De cada cien reos que por primera vez han ingresado en un penal (“primerizos”), 26 tienen familiares que también han estado privados de libertad. De cada cien reos que han estado más de una vez en la cárcel (“reincidentes”), una proporción mayor (43) tiene familiares que alguna vez han estado presos | Fuente: Andina

Algunos datos de nuestras cárceles son muy ilustrativos: de cada cien reos que por primera vez han ingresado en un penal (“primerizos”), 26 tienen familiares que también han estado privados de libertad. De cada cien reos que han estado más de una vez en la cárcel (“reincidentes”), una proporción mayor (43) tiene familiares que alguna vez han estado presos (datos del Censo de Establecimientos Penitenciarios, 2016).

¿Quién no hizo algo malo en su adolescencia por “culpa” de un mal amigo? Los amigos –o malas juntas– también ejercen un peso relevante en la probabilidad de delinquir. La misma fuente ofrece datos de sustento para el Perú. Antes de cumplir los 18 años, un 32% de reos “primerizos” ya tenía amigos que delinquían. Entre los “reincidentes”, el 59% tuvo este tipo de malas juntas siendo menor de edad.

El problema se complejiza cuando estos espacios –familia y amigos– arrastran otras prácticas: consumo de alcohol, drogas, acceso a armas, violencia familiar, etcétera. Pero el problema es mayor aún porque todas estas características se refuerzan entre sí. Es decir, se potencian hasta multiplicar la probabilidad de cometer delitos (y seguir cometiendo más delitos).

Así es que algunos delincuentes se hacen. Otros, en cambio, nacen. Si algunos cometen un delito tras otro es porque nacen con una tendencia latente a hacerlo. Es la tesis de los genes. Para responderlo, Hjalmarsson y Lindquist* realizaron una investigación particular. Emplearon más de cuatro décadas de registros criminales de personas adoptadas y los cruzaron con los registros criminales de sus padres naturales (¿nacen?) y adoptivos (¿se hacen?).

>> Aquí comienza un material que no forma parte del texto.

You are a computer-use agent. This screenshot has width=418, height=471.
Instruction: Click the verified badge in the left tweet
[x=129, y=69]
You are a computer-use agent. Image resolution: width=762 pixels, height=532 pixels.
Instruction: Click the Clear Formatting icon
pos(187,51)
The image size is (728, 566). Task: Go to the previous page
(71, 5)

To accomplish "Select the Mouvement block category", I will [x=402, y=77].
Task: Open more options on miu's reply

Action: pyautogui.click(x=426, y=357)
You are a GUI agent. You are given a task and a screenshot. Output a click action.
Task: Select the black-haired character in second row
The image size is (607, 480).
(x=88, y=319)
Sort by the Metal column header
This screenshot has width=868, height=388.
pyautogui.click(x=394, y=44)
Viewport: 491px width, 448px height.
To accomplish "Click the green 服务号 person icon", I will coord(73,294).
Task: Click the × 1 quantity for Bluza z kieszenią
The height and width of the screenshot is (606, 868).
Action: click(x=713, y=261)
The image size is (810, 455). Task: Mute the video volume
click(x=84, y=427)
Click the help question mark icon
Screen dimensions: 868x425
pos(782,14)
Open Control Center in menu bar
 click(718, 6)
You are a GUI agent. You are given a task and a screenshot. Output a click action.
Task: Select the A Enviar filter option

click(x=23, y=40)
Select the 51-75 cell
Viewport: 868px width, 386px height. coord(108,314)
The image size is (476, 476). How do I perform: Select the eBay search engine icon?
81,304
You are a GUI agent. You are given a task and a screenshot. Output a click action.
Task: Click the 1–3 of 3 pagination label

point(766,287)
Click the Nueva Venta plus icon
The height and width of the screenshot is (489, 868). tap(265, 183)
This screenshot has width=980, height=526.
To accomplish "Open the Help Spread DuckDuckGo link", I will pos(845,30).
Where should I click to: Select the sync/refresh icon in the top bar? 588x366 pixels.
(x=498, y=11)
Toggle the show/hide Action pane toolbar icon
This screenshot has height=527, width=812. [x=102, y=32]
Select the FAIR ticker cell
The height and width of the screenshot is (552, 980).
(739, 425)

Hallaron que las condiciones prenatales (características de los padres biológicos) influyen en la probabilidad de cometer delitos violentos y contra la propiedad (en los hijos adoptados). ¿Por qué? Según los autores, son dos factores. Primero, los genes. Ciertas condiciones y desórdenes mentales son hereditarios (antisociabilidad, esquizofrenia, alcoholismo, desorden de atención e hiperactividad…) y presentan asociaciones con conductas delictivas y antisociales. Segundo, los genes influyen, pero también cómo se llevó el embarazo. Un cuidado pobre (consumo de drogas y alcohol, enfermedades en la madre) tiene un doble efecto: afecta el peso al nacer, la cognición y la salud física y mental del recién nacido, y a largo plazo esto eleva el riesgo de cometer delitos.

Pero ¿qué influye más? ¿Los medios de socialización o los genes? Hjalmarsson y Lindquist hallaron que el efecto de los padres adoptivos (tesis del “medio en que uno vive y socializa”) es mayor que el de los padres biológicos.

Tomemos todos estos resultados con el debido cuidado. Por un lado, acumular malos padres y malas juntas no me hace necesariamente delincuente. Hay muchos mecanismos que a lo largo de la vida lo evitan. Por otro lado, para exagerar el ejemplo, tener padres asesinos no convierte inevitablemente a una persona en otro asesino. 

Más allá de lo evidente, varias lecciones son importantes: mejorar las condiciones durante el embarazo, proveer servicios de salud mental de calidad, introducir desde la escuela programas efectivos de control de consumo de drogas y alcohol, etcétera. Pero, por encima de todo, hay que ser conscientes de que la delincuencia de hoy no es agenda única del Ministerio del Interior ni de la Policía. Hay mucha responsabilidad en los sectores sociales del Estado y en las familias. Y eso hay que enfatizarlo.